GetGVisorRuntimeLabelMap returns the gVisor runtime key-value pair used on gVisor-runtime-enabled nodes.

func (*TestCluster) GetGVisorRuntimeToleration

func (t *TestCluster) GetGVisorRuntimeToleration() v13.Toleration

GetGVisorRuntimeToleration returns a pod scheduling toleration that allows the pod to schedule on gVisor-runtime-enabled nodes.

func (*TestCluster) GetLogReader

func (t *TestCluster) GetLogReader(ctx context.Context, pod *v13.Pod, opts v13.PodLogOptions) (io.ReadCloser, error)

GetLogReader gets an io.ReadCloser from which logs can be read. It is the caller's responsibility to close it.

func (*TestCluster) GetName

func (t *TestCluster) GetName() string

GetName returns this cluster's name.

func (*TestCluster) GetPod

func (t *TestCluster) GetPod(ctx context.Context, pod *v13.Pod) (*v13.Pod, error)

GetPod is a helper method to Get a pod's metadata.

func (*TestCluster) GetPodsInDaemonSet

func (t *TestCluster) GetPodsInDaemonSet(ctx context.Context, ds *appsv1.DaemonSet) ([]v13.Pod, error)

GetPodsInDaemonSet returns the list of pods of the given DaemonSet.

func (*TestCluster) GetService

func (t *TestCluster) GetService(ctx context.Context, service *v13.Service) (*v13.Service, error)

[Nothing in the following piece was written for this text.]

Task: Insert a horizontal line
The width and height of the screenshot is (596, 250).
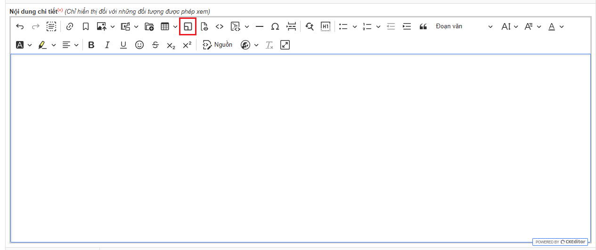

GetService is a helper method to get a service in a cluster.

func (*TestCluster) HasGVisorTestRuntime

func (t *TestCluster) HasGVisorTestRuntime(ctx context.Context) (bool, error)

HasGVisorTestRuntime returns whether the test nodes in this cluster use the gVisor runtime.

func (*TestCluster) ListPods

func (t *TestCluster) ListPods(ctx context.Context, namespace string) (*v13.PodList, error)

ListPods is a helper method to List pods in a cluster.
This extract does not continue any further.